Nuclear Transport Receptor Importin-β Inhibition Enhances Cell Cycle Arrest Induced by CKS2 Knockdown to Suppress Neuroblastoma Progression

Abstract

Cyclin-dependent kinases regulatory subunit 2 (CKS2) is a key regulator of the cell cycle, but its role in neuroblastoma remains poorly understood. This study investigates the function and mechanisms of CKS2 in neuroblastoma through bioinformatics analyses, as well as in vitro and in vivo experiments. Data from the GEO and TCGA databases indicate that elevated CKS2 expression is associated with poor prognosis in neuroblastoma. Analysis of clinical tumor samples and cell lines further confirmed that CKS2 was significantly overexpressed, particularly in high-risk neuroblastoma patient-derived tissues.
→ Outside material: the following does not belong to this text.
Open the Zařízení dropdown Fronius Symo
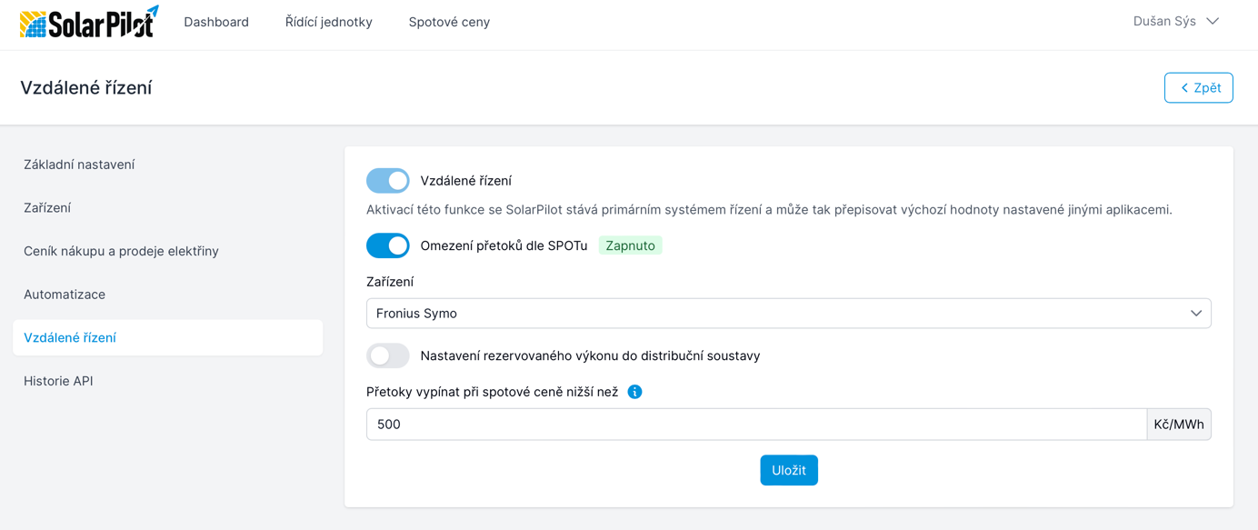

Functional studies revealed that CKS2 knockdown reduced cell proliferation and invasion, induced apoptosis, and caused cell cycle arrest in neuroblastoma cells. In vivo, tumors formed from CKS2-silenced cells showed markedly reduced growth. Mechanistically, CKS2 knockdown decreased the phosphorylation of CDK1 (Thr161) and Cyclin B1 (Ser126), suggesting impaired cell division signaling. Treatment with importazole, an importin-β inhibitor, caused CKS2 to accumulate in the cytoplasm rather than in the nucleus, inhibiting proliferation and increasing apoptosis of neuroblastoma cells. Notably, the combination of CKS2 knockdown and importazole treatment produced a stronger anti-tumor effect than either intervention alone. These findings demonstrate that CKS2 promotes neuroblastoma progression by facilitating cell division via the CDK1/Cyclin B1 complex. Targeting CKS2, especially in combination with nuclear import inhibition, offers a promising therapeutic strategy for neuroblastoma.